Dr. Jake Jacobo, from Orlando, Florida, found that he could increase his revenue by expanding his office hours one Saturday morning a month. He did this the weekend he was on call, which meant a negligible increase in the number of hours he worked, yet added to the bottom line of the practice.

Dr. Ted Benderev, from Mission Viejo, California, augments his incontinence and pelvic prolapse practice by performing vasectomies on Friday mornings. Dr. Benderev calculates that the average hourly insurance reimbursement for in-office vasectomy approaches $1000/hour (2 vasectomies/hour) making it a very profitable procedure. He uses to help promote this aspect of his practice.

Dr. Stan Brosman, from Santa Monica, California, suggests making every effort to collect co-pays at the time of service. A well-run practice should achieve nearly 100% of co-pays. Anything less is costing you money by increasing your overhead expenses.

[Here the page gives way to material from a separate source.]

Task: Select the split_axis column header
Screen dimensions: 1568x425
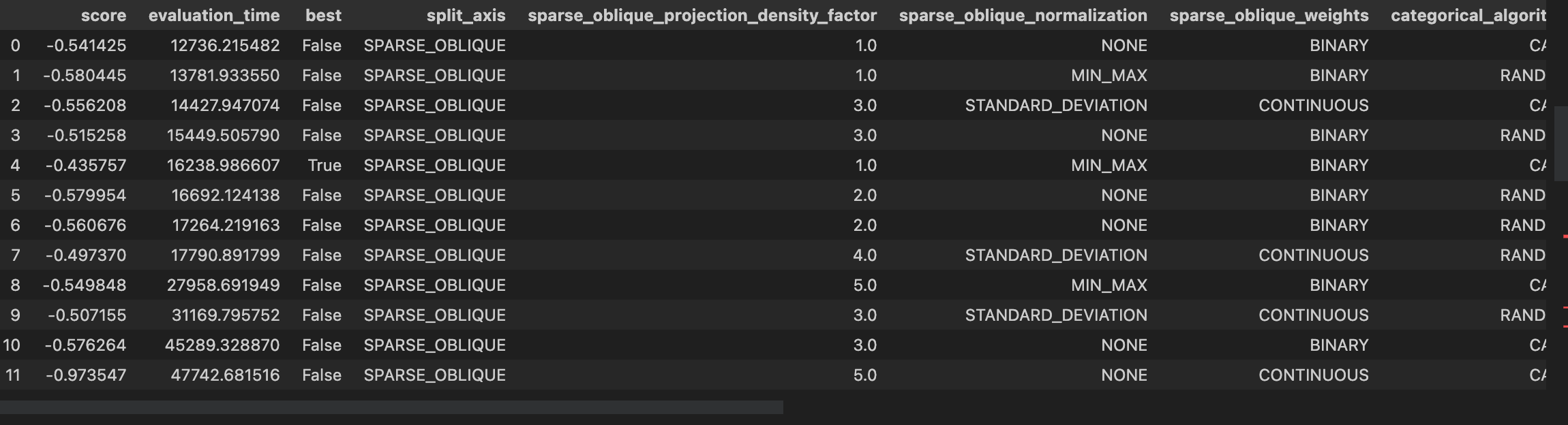Action: point(466,16)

Dr. Brosman recommends decreasing your inventories of medications and supplies. He has found that most companies and vendors will deliver the supplies and medications the same day or certainly within 24 hours. Dr. Brosman also points out that office supplies and inventories of expensive medications can tie up large amounts of cash that could be used in other more productive areas. His office has created a very innovative system to track these supplies and to reward the staff for savings when inventories and supplies are reduced. He found that he could reduce his office expenses by nearly $200/month and was willing to share these savings with his staff.

Another suggestion he makes is to allow patients to participate in the preauthorization process. Instead of tying up office staff to obtain an authorization, his staff encourages the patients to be responsible for this task. Although this has met with resistance from some of the patients, they learn that they can have a faster visit if this information is obtained prior to their visit with the urologist.

Dr. Ray Fay, from San Francisco, California, has increased the efficiency of his practice by training a patient coordinator to perform the intake history on his patients. The coordinator takes a complete history, which includes the chief complaint, the past medical history and reviews of systems and inputs this information into his EMR. As a result when Dr. Fay sees the patient, he reviews the history, performs a physical examination and executes a treatment plan. His message is that doctors should spend their time ONLY doing what doctors are trained to do and what only doctors can do and leave other less productive work to the staff.

Dr. Michael Salvatore, a national coding expert, reminds us once again the importance of collecting co-payments at the time of service. He says collecting co-pays at the time of service will save billing costs as well as insuring payments. He also suggests collecting co-payments for office procedures which can be easily calculated as 20% of the Medicare allowable fees for services you perform in the office, and these fees are placed on the encounter form so the front desk people know the charge when the patient signs out and can collect these fees up front.

In summary, now is the time for all of us to learn to become bean counters. I don't think any of us believed that those LHRH dollars would last forever. It was a wonderful while it lasted and we all enjoyed the ride. Now it's time to learn some practical business principles. We need to focus on increasing reimbursements as well as decreasing overhead costs. It is something we all can do and soon you won't even notice that there's been an erosion of your income.